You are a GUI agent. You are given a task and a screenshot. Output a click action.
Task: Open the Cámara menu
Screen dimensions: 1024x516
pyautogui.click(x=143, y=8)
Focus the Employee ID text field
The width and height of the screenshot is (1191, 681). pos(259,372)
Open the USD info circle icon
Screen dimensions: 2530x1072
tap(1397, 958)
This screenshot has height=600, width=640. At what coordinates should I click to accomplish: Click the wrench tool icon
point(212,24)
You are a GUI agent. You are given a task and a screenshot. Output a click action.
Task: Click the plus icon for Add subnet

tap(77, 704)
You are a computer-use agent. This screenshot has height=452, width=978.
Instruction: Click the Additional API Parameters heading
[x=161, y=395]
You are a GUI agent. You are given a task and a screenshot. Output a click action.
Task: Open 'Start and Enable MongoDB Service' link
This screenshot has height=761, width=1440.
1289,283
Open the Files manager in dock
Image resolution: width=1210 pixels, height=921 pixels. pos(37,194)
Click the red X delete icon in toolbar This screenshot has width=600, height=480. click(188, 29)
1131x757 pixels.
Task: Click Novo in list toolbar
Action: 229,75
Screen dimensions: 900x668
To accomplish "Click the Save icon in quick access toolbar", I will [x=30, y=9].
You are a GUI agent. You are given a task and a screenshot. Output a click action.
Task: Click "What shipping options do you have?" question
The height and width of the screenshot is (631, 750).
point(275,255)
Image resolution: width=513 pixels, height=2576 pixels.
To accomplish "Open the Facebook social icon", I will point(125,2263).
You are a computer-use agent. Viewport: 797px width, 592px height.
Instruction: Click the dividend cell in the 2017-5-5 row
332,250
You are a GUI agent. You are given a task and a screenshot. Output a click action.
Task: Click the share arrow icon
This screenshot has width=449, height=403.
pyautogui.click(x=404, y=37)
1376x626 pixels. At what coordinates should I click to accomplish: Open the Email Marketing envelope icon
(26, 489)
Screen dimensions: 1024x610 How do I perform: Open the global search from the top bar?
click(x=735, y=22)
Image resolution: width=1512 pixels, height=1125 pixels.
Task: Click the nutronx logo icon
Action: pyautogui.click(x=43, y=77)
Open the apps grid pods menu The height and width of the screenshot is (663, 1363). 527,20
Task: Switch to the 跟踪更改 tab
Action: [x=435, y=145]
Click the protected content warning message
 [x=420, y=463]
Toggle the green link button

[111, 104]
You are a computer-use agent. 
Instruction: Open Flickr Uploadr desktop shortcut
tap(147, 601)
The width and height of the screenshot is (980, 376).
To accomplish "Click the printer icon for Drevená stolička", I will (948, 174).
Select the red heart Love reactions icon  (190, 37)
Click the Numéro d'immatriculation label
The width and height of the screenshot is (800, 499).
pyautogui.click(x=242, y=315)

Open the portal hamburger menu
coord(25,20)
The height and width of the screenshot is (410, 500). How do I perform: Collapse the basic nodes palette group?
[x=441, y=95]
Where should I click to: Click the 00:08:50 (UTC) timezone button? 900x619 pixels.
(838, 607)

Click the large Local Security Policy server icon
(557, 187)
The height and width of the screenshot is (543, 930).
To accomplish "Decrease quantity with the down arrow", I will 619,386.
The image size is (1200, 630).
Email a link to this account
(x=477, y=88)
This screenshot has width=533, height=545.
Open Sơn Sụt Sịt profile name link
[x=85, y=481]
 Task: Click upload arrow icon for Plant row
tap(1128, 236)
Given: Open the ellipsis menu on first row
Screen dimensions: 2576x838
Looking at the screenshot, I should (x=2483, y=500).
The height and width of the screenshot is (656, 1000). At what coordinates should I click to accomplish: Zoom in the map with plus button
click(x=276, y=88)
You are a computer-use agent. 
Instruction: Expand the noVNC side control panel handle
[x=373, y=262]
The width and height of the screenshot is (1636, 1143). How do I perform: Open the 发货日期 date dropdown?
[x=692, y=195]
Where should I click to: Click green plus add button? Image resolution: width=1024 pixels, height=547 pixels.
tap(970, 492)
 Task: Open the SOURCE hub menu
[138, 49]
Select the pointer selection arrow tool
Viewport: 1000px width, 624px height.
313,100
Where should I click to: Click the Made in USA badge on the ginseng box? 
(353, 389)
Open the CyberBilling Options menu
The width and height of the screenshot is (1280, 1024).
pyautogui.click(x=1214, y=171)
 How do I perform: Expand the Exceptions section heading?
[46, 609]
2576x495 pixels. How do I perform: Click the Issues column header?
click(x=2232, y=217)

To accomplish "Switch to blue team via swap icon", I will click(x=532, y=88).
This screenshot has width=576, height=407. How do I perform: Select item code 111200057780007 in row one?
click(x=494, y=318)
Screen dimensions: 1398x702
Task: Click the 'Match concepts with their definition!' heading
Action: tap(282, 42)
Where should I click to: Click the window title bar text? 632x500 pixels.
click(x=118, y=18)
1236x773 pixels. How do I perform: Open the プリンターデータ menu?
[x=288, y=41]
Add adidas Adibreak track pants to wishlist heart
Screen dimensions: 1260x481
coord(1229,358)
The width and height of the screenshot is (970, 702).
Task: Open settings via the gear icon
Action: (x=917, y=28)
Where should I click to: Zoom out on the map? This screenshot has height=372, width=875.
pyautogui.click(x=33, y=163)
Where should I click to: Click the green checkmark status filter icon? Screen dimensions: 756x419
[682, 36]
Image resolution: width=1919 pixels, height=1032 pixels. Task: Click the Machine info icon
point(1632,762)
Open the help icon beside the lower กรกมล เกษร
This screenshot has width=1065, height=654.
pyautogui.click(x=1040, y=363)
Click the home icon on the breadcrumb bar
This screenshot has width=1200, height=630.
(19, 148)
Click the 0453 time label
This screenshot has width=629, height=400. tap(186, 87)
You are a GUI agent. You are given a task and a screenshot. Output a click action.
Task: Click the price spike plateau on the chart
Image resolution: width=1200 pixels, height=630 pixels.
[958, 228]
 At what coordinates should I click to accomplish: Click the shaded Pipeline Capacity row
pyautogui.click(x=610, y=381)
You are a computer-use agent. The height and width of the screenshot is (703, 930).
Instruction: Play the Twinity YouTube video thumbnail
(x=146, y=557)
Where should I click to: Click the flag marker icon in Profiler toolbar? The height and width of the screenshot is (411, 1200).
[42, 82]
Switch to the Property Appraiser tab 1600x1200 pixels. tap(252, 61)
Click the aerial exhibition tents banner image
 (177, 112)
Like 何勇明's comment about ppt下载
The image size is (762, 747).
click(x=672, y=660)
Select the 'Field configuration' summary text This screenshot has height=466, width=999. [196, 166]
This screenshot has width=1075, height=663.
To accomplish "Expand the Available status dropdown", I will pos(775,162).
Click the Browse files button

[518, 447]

Required work >>
Please copy exactly the lines from the first line of the records above through the line containing "You are a computer-use agent. Viewport: 797px", including both, and nothing more.

Result of the exercise >>
You are a GUI agent. You are given a task and a screenshot. Output a click action.
Task: Open the Cámara menu
Screen dimensions: 1024x516
pyautogui.click(x=143, y=8)
Focus the Employee ID text field
The width and height of the screenshot is (1191, 681). pos(259,372)
Open the USD info circle icon
Screen dimensions: 2530x1072
tap(1397, 958)
This screenshot has height=600, width=640. At what coordinates should I click to accomplish: Click the wrench tool icon
point(212,24)
You are a GUI agent. You are given a task and a screenshot. Output a click action.
Task: Click the plus icon for Add subnet

tap(77, 704)
You are a computer-use agent. This screenshot has height=452, width=978.
Instruction: Click the Additional API Parameters heading
[x=161, y=395]
You are a GUI agent. You are given a task and a screenshot. Output a click action.
Task: Open 'Start and Enable MongoDB Service' link
This screenshot has height=761, width=1440.
1289,283
Open the Files manager in dock
Image resolution: width=1210 pixels, height=921 pixels. pos(37,194)
Click the red X delete icon in toolbar This screenshot has width=600, height=480. click(188, 29)
1131x757 pixels.
Task: Click Novo in list toolbar
Action: 229,75
Screen dimensions: 900x668
To accomplish "Click the Save icon in quick access toolbar", I will [x=30, y=9].
You are a GUI agent. You are given a task and a screenshot. Output a click action.
Task: Click "What shipping options do you have?" question
The height and width of the screenshot is (631, 750).
point(275,255)
Image resolution: width=513 pixels, height=2576 pixels.
To accomplish "Open the Facebook social icon", I will point(125,2263).
You are a computer-use agent. Viewport: 797px width, 592px height.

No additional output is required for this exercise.